With the increasingly pervasive use of engineered nanomaterials (ENMs) in modern society, the aquatic system has been recognized as a primary environmental entry point and sink for ENMs inevitably discharged by anthropogenic activity.1–3 Yet, the associated inadvertent implications for the overall ecotoxicological risk remain uncertain.3–6 The ability of inorganic nanoparticles to generate reactive oxygen species (ROS) and thereby cause oxidative stress and damage is currently one of the most well developed paradigms to explain their biological effects5,7–15 even though to date the underlying mechanisms are not yet fully understood and the particle vs. ion dilemma persists.16,17

Thus, an in-depth understanding of normal and ENM-stimulated ROS production as well as antioxidant levels can improve our understanding of the potential hazards related to ENMs.

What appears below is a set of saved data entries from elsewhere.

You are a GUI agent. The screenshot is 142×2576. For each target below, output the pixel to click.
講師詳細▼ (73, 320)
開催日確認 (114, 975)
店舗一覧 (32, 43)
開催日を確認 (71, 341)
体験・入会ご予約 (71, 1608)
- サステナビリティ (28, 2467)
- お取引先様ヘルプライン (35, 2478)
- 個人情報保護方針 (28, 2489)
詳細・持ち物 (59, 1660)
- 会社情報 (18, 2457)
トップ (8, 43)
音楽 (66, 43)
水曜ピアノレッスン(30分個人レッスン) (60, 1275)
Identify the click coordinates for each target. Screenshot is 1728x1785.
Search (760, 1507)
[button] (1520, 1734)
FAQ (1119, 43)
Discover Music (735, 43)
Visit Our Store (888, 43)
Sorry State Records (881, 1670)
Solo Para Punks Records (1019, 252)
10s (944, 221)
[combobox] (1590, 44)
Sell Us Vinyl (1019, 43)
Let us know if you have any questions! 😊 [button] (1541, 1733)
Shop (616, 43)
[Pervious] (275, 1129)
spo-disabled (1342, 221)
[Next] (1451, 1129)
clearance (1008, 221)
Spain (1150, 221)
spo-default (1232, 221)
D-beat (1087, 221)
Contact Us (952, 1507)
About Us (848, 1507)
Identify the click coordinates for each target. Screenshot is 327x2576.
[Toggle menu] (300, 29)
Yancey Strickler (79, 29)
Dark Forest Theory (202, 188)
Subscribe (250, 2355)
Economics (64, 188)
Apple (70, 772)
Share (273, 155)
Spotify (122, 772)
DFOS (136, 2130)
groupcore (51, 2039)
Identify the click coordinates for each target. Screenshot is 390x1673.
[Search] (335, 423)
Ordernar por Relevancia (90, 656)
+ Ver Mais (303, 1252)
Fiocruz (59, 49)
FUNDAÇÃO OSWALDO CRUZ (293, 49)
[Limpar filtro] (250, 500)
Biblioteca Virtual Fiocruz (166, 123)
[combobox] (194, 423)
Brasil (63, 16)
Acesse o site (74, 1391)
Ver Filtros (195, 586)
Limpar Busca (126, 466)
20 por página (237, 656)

More than a decade ago, Livingstone18 identified the following key challenges of aquatic toxicology for improved risk assessment: (i) identification of pro-oxidant species, (ii) design of novel toxicity assays for the detection of pro-oxidant activity, (iii) quantitative assessment of contaminant-mediated pro-oxidant processes compromising biological fitness and lastly (iv) identification of environmental and biological factors that modulate ENM-stimulated ROS generation and oxidative damage.18

Against this background, the purpose of the present research study is twofold: firstly, it assesses the effect of nano-TiO2 to the model aquatic microalga Chlamydomonas reinhardtii by investigating its pro-oxidant potential and possible modifying factors thereof by well-established fluorescent probes for oxidative stress and damage. These cellular endpoints were complemented with nano-TiO2-induced abiotic ROS measured by H2DCF-DA fluorescence.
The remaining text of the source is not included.